Ethiopian environmental researcher, Belay Semane lamented that these countries were fighting on peripheral issues like water sharing, safety, and size of Grand Ethiopian Renaissance Dam (GERD) rather than discussing ways to save the source of water and its basin.
The Blue Nile or the Abay River, a tributary of the main Nile River originates at Lake Tana in Ethiopia and travels for approximately 1,450 km (900 mi), before meeting the White Nile River just north of the Sudanese capital of Khartoum. It contributes more than 85% of water to the Nile River.
He said that by traversing the basin, one can easily see gorges, widening gullies, thinning forests, and all the other signs of land degradation.
“The basin is very wide and covers 30% of Ethiopia’s total land area,” said Belay, who is a professor and instructor at the Department of Environmental Studies and Agricultural Development at the Addis Ababa University.
He said that 50% of the country’s agricultural output comes from the basin that is also inhabited by about 35 million of the country’s 110 million population.
“An ever-growing demand for food, shelter, and fuelwood by a fast-increasing population means that forests get depleted exposing the soil, which then gets eroded,” he said, adding the situation was a cause of worsening food insecurity and deepening poverty.
Identifying policy gaps, the professor said there was a need to stop hillside farming, open-land grazing by livestock, and preventing mountains, forest lands, and gorges from human activity.
An estimated 90-95% of the population within the Abbay basin – a vast area that stretches from Jimma in southwestern Ethiopia in Oromia State to Tekezze River in the northwestern part of the country – depends on agriculture for the livelihoods.

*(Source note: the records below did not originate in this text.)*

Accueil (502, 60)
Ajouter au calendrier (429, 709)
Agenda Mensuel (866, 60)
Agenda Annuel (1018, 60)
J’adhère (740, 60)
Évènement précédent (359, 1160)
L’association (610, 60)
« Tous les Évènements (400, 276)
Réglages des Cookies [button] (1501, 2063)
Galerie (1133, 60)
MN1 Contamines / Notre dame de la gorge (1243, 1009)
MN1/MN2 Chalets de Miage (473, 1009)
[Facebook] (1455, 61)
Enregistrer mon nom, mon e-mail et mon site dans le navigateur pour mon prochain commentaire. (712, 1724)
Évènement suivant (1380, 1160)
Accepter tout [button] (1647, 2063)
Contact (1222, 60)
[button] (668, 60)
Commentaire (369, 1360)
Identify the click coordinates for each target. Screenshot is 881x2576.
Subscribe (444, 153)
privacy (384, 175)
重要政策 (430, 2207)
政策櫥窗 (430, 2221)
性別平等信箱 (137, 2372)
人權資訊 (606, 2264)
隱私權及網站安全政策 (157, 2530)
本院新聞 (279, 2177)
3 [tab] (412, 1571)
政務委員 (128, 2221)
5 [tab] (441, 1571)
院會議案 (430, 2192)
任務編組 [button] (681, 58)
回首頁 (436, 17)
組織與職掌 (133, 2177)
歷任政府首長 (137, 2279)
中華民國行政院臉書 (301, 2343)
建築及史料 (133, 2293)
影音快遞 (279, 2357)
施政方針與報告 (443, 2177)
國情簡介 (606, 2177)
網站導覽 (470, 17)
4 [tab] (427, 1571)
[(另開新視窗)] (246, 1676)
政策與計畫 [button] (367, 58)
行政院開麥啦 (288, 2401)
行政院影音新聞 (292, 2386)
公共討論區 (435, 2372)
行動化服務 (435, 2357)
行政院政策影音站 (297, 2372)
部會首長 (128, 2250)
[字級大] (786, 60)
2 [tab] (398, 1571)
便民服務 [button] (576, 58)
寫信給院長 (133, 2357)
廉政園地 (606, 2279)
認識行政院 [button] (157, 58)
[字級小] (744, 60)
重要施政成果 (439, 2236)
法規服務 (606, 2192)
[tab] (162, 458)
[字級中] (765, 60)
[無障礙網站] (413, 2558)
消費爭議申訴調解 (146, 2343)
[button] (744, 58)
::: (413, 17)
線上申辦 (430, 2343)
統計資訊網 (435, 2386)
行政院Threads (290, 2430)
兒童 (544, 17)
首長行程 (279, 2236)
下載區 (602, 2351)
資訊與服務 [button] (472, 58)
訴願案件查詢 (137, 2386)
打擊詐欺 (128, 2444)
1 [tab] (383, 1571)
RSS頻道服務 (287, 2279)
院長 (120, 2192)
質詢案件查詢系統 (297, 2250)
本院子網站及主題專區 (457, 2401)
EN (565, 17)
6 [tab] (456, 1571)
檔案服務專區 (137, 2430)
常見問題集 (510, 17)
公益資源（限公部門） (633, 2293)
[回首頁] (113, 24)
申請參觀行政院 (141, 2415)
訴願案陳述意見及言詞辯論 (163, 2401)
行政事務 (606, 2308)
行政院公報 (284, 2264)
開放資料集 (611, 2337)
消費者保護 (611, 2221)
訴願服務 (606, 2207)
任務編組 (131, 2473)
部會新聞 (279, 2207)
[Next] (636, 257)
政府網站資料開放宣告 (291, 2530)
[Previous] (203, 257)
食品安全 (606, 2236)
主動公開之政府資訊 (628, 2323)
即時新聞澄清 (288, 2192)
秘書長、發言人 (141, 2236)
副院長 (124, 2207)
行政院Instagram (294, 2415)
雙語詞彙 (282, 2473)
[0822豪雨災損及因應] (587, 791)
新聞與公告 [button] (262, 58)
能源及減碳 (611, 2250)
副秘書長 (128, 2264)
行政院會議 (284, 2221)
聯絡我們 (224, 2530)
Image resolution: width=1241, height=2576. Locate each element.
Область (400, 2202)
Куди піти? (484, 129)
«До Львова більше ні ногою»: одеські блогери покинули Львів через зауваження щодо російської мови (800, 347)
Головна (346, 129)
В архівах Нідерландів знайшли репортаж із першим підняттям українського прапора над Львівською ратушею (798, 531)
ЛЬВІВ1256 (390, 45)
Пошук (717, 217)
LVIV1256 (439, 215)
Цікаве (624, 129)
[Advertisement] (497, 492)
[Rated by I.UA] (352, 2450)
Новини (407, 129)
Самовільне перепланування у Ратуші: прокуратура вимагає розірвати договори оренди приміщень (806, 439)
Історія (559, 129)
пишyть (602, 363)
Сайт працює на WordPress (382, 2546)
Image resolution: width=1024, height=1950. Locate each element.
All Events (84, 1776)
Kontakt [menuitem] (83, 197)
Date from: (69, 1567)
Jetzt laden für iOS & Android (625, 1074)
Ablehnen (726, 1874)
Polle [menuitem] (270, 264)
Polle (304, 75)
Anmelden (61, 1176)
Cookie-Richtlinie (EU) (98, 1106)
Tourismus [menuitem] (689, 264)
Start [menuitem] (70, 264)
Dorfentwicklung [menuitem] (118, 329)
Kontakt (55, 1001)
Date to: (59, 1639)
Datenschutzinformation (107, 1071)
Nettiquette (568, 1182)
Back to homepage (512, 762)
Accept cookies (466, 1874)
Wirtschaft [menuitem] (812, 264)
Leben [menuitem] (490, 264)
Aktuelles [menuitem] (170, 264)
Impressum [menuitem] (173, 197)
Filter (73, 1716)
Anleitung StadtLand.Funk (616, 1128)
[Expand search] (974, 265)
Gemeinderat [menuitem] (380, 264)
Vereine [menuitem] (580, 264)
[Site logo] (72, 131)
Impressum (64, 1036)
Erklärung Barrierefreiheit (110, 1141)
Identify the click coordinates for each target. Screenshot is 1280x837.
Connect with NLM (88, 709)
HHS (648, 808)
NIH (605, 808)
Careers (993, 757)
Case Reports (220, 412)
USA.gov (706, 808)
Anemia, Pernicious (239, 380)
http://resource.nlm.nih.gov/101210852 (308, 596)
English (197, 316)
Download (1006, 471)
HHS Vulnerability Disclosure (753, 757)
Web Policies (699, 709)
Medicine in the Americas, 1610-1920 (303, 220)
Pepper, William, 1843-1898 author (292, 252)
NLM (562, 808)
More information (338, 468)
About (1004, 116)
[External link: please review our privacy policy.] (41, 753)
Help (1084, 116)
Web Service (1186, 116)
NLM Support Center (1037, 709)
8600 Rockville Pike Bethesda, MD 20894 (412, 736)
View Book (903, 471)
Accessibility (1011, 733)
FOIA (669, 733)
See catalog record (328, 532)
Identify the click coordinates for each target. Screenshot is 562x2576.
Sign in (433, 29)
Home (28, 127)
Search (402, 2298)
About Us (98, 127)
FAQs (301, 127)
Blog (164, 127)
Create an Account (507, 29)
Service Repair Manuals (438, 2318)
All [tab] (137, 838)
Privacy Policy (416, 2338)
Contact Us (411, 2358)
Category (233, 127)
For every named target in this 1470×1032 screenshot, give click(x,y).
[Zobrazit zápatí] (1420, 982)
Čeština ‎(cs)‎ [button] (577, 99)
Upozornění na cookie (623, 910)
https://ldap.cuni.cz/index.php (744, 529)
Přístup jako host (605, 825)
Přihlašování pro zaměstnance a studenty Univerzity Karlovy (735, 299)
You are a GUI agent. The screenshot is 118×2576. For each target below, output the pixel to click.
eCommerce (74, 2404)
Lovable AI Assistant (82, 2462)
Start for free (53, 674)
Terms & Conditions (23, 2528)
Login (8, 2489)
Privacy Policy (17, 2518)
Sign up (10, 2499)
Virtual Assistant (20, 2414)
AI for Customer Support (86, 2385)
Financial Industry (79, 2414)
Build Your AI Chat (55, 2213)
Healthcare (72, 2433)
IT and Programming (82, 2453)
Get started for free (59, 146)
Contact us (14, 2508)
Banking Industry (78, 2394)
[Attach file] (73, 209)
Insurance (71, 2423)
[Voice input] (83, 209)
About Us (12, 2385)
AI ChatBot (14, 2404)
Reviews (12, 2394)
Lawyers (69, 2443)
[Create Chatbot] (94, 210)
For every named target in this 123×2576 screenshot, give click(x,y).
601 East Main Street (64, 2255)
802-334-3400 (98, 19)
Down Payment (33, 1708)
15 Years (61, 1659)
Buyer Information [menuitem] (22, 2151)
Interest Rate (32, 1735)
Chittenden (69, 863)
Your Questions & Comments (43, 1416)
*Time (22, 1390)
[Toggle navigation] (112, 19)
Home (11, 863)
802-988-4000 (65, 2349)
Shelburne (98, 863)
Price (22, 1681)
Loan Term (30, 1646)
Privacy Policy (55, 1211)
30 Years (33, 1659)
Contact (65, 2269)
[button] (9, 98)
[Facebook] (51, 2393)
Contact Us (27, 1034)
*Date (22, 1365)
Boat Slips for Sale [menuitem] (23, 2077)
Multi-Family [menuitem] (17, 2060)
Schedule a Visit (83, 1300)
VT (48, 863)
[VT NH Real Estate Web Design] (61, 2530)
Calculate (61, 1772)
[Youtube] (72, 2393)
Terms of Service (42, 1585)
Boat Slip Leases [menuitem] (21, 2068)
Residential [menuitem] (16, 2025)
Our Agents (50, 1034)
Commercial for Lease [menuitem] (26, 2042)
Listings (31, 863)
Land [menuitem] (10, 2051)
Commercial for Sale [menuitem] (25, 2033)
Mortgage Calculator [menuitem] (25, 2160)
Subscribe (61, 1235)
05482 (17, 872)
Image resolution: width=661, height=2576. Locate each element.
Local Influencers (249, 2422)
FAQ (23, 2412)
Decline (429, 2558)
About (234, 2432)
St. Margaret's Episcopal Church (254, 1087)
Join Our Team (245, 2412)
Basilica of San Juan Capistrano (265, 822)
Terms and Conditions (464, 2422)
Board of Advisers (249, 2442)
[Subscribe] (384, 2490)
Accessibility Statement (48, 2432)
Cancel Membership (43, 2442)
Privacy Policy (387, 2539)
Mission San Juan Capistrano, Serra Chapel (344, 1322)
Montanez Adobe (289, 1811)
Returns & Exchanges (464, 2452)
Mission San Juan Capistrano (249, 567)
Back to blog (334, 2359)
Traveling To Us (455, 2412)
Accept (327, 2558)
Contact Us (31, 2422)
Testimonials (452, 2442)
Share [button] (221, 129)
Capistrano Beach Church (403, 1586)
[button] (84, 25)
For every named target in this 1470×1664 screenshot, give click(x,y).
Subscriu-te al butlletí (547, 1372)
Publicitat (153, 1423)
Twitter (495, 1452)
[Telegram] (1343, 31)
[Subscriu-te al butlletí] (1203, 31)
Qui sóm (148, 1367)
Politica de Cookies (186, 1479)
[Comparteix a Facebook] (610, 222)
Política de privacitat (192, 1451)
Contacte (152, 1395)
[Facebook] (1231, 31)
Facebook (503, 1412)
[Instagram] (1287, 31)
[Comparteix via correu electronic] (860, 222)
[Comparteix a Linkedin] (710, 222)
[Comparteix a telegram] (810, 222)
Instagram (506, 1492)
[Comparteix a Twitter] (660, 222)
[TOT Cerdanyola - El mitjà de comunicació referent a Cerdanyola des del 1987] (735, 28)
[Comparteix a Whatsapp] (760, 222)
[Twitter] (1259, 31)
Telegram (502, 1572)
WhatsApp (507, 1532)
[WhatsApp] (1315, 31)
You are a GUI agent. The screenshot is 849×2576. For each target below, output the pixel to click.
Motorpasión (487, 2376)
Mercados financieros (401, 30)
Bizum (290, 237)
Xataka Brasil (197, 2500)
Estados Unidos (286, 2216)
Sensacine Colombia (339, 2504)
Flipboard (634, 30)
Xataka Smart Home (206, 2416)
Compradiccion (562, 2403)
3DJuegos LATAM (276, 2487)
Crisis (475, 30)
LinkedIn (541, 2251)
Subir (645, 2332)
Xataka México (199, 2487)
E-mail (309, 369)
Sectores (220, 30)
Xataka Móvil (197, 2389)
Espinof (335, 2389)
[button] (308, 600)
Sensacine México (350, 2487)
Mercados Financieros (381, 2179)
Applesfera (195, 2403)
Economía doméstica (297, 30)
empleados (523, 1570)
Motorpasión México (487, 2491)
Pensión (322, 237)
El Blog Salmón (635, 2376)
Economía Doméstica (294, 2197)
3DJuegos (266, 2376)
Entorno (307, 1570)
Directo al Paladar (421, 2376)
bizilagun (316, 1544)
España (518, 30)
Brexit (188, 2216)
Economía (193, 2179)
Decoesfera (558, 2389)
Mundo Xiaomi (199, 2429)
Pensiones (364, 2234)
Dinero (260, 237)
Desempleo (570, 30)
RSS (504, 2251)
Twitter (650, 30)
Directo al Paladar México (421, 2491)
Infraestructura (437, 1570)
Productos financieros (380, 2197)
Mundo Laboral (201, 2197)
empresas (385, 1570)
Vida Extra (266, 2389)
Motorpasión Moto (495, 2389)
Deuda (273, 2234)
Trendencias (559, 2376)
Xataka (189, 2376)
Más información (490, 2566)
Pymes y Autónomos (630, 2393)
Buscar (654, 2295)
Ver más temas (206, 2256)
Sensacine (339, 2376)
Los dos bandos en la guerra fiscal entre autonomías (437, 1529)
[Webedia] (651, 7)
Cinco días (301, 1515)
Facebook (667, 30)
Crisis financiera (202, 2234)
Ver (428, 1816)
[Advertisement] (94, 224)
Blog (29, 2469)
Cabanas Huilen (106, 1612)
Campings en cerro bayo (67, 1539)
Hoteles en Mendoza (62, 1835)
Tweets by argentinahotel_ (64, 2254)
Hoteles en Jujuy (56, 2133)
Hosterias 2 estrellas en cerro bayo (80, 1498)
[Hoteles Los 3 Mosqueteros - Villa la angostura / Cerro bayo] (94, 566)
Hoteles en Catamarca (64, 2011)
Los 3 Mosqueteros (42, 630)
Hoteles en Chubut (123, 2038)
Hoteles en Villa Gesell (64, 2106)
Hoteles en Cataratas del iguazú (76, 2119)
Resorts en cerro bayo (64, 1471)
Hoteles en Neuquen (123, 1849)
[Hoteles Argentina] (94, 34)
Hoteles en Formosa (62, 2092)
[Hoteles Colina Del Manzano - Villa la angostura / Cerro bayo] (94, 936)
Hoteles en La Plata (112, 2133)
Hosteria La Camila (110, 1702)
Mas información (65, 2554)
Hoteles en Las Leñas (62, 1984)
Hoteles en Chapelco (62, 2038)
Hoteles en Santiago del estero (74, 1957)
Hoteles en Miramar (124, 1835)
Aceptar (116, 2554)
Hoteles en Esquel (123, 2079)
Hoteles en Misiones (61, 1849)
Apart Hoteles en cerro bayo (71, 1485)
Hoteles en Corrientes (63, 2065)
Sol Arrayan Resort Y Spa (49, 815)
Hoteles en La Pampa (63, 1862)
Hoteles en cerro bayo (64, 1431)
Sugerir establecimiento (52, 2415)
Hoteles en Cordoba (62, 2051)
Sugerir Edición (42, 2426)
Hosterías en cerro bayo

They lead a hand-to-mouth existence.
“The land degradation is aggravated due to torrents created by the sloppiness within the basin resulting in considerable soil getting washed away to the downstream countries of Egypt and Sudan,” said Belay.
Cooperate to save the river
He said Egypt and Sudan instead of cooperating with Ethiopia to save the river basin are engaged in opposing the $5 billion worth GERD. He said these neighboring countries should have cooperated with Ethiopia to find ways to replenish the degraded lands of the Abbay basin, the major source of the Nile water.
“But it so happened that the downstream countries have their eyes fixed only on the short-term flow of the river; they want the water for themselves only, they want the soil being washed away from Ethiopian highlands,” he said.
Estimates suggest that Ethiopia is losing 1.5 million metric tons of fertile soil from the Abbay basin annually. This alluvial soil rich in nutrients unloads on the plains of Sudan and Egypt.
“Egypt and Sudan should be making payment for ecosystem service to Ethiopia, a practice familiar in Southern Africa and Asia to keep the health of the ecosystem of the source country or region,” said.
He asked the Ethiopian government to make such a demand formally in the future. “While one milks the cow, one needs to take care of its health,” he added.
He also suggested that a part of income say 0.1-0,2% generated from selling electricity produced by the GERD should be used to attend to environmental issues across the Abbay basin.
The professor further suggested investment in modernizing agriculture to make it sustainable and environmentally friendly.